Comment 3 Ben Greear 2013-01-22 18:13:41 UTC
I tried editing file:

/etc/systemd/system.conf

and changed the setting as below:

DefaultLimitNOFILE=6000


It still complained and hung on reboot when I have 3000 mounts.
I have updated it to 12,000
and will try again.  But, maybe the systemd code needs some better
logic to deal with lots of open files and/or better recovery
logic if it does hit an error?

Even if it can't bring things down gracefully, it would be nice if
at least it could manage a reboot...

Comment 4 Michal Schmidt 2013-01-22 19:25:34 UTC
DefaultLimitNOFILE has no effect on systemd itself. It's a setting for the services it spawns.

We really need to backport that patch.

We can also consider economizing systemd's fd usage. For example, timerfds - we could have a tree of timeouts and schedule always only the earliest one using a single timerfd.

Comment 5 Ben Greear 2013-01-22 19:36:34 UTC
That patch in comment #2 still hard-codes things (though 64k is
big enough for anyone! (tm))

Maybe instead make it configurable in the system.conf file,
with a 64k default?

If someone can cook up a patched RPM for 64-bit Fedora 17,
I'll be happy to test it.

Comment 6 Lennart Poettering 2013-02-14 18:22:11 UTC
*** Bug 908531 has been marked as a duplicate of this bug. ***

Comment 7 Joe Miller 2013-02-14 20:25:33 UTC
We would love to see this backported to F17 which was our reason for opening the dupe bug 908531 (it was more of a request than a bug report.)

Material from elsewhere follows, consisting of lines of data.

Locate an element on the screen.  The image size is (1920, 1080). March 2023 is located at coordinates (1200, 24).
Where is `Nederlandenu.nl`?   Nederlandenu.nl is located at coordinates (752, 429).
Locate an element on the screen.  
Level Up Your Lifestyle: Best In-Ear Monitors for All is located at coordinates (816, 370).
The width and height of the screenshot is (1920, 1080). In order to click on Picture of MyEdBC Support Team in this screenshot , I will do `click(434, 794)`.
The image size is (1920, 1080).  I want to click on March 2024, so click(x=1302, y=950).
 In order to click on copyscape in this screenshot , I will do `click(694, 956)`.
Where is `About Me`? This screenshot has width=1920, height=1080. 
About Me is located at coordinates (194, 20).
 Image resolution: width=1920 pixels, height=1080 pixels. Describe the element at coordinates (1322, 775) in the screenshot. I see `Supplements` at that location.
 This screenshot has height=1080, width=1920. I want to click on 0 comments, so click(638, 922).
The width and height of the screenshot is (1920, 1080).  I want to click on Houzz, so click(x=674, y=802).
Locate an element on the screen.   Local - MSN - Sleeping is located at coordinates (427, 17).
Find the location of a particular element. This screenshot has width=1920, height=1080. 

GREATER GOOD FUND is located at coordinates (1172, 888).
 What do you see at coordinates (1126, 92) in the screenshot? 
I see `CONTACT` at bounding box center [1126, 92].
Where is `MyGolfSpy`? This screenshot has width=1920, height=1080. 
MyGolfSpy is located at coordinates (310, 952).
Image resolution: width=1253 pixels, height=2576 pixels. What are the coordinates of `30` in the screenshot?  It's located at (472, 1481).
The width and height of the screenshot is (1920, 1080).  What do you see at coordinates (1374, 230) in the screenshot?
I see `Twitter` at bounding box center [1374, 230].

Ben, we have backported this to f17 rpms because it is very important to us. You can build rpm's yourself from this repo:  https://github.com/pantheon-systems/systemd


sudo yum install -y yum-utils rpm-build spectool
sudo yum-builddep systemd
git clone git:pantheon-systems/systemd.git
cd systemd/
git checkout f17
cd ..
mkdir -p ~/rpmbuild/{BUILD,RPMS,SOURCES,SPECS,SRPMS}
spectool --get-files --sourcedir systemd/systemd.spec
cp systemd/* ~/rpmbuild/SOURCES/
rpmbuild -ba systemd/systemd.spec

Comment 8 Fedora Update System 2013-02-15 10:15:33 UTC
systemd-44-24.fc17 has been submitted as an update for Fedora 17.
https://admin.fedoraproject.org/updates/systemd-44-24.fc17

Comment 9 Fedora Update System 2013-02-16 01:19:25 UTC
Package systemd-44-24.fc17:
* should fix your issue,
* was pushed to the Fedora 17 testing repository,
* should be available at your local mirror within two days.
Update it with:
# su -c 'yum update --enablerepo=updates-testing systemd-44-24.fc17'
as soon as you are able to.
Please go to the following url:
https://admin.fedoraproject.org/updates/FEDORA-2013-2564/systemd-44-24.fc17
then log in and leave karma (feedback).

Comment 10 Fedora Update System 2013-03-04 22:33:24 UTC
systemd-44-24.fc17 has been pushed to the Fedora 17 stable repository.  If problems still persist, please make note of it in this bug report.